When you reach the line containing "[email] (217, 1266)" in the entries below, start writing out each line exactly, and stop after the line containing "Submit (118, 2133)".
***** Data for this exercise
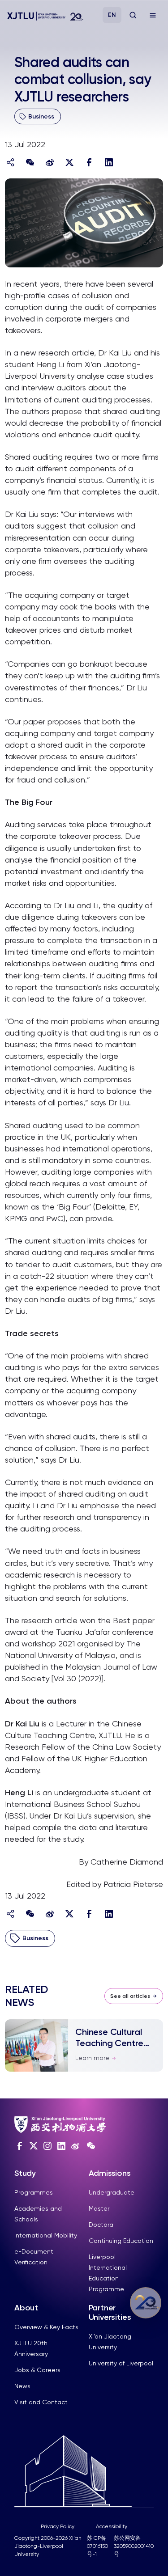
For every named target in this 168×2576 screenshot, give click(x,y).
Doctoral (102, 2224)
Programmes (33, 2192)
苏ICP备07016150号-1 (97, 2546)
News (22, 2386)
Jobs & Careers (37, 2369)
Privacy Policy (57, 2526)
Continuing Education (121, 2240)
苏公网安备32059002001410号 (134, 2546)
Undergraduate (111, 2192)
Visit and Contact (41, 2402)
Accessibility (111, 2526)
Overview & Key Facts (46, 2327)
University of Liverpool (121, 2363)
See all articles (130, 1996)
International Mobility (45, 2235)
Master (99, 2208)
**********
***** Data for this exercise
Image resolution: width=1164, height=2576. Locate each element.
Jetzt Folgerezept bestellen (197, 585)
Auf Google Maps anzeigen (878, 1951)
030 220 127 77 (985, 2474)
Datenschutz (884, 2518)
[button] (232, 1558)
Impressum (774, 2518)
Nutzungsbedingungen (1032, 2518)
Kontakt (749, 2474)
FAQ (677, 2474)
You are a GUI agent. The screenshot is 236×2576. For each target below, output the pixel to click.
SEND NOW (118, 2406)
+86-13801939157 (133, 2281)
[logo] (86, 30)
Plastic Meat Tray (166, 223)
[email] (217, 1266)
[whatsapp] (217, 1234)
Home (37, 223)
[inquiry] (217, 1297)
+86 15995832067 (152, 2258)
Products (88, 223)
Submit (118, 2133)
**********
***** Data for this exercise
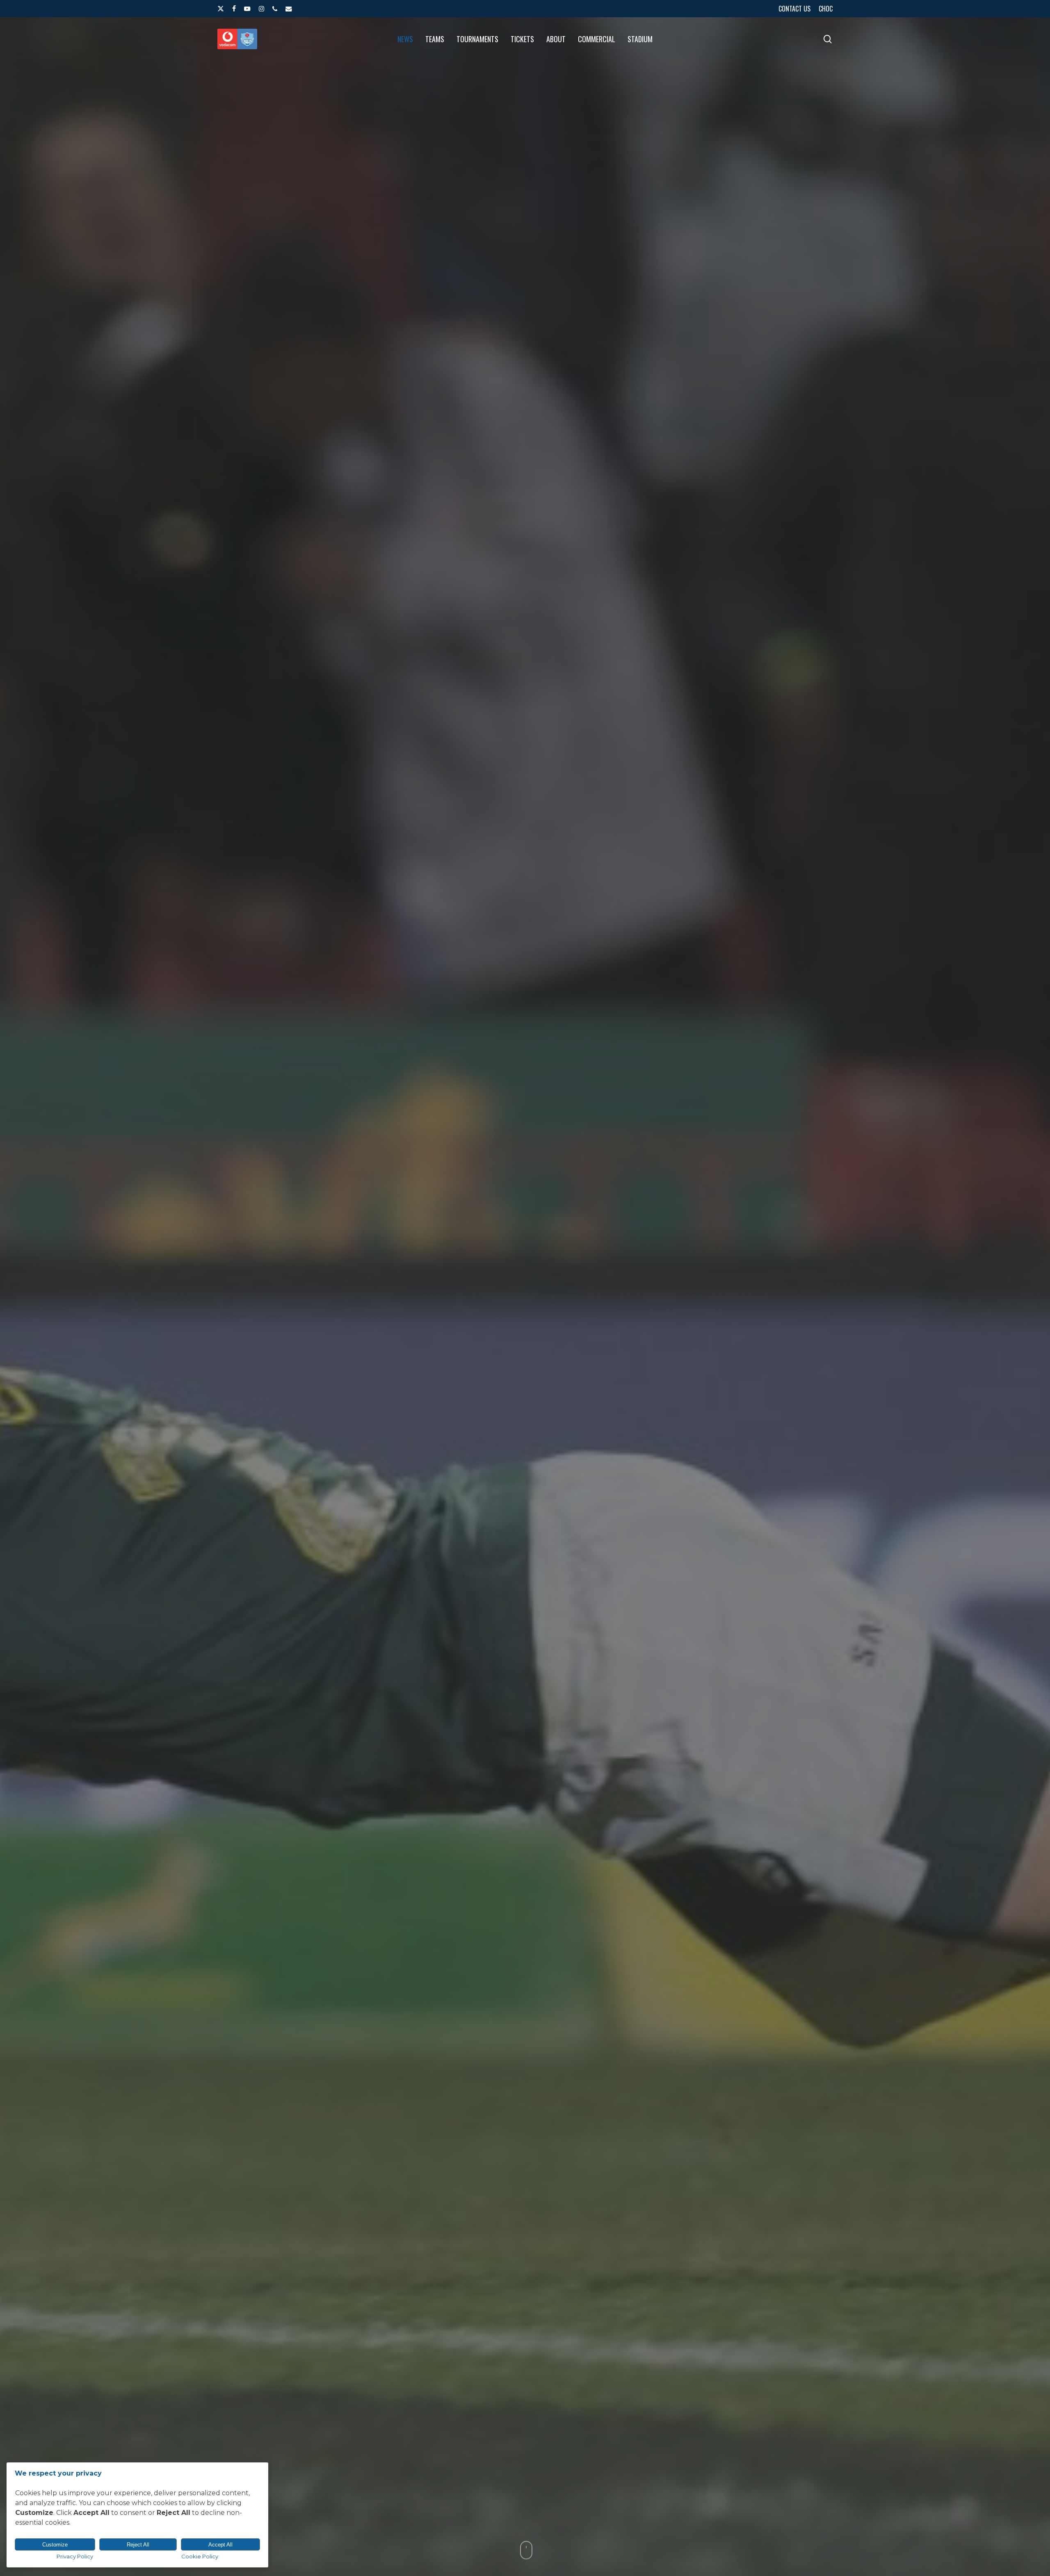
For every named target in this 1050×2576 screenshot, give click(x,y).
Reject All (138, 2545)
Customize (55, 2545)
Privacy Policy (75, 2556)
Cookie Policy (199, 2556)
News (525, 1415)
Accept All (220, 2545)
**********
Solution below:
[email] (217, 1266)
[whatsapp] (217, 1234)
Home (37, 223)
[inquiry] (217, 1297)
+86 15995832067 (152, 2258)
Products (88, 223)
Submit (118, 2133)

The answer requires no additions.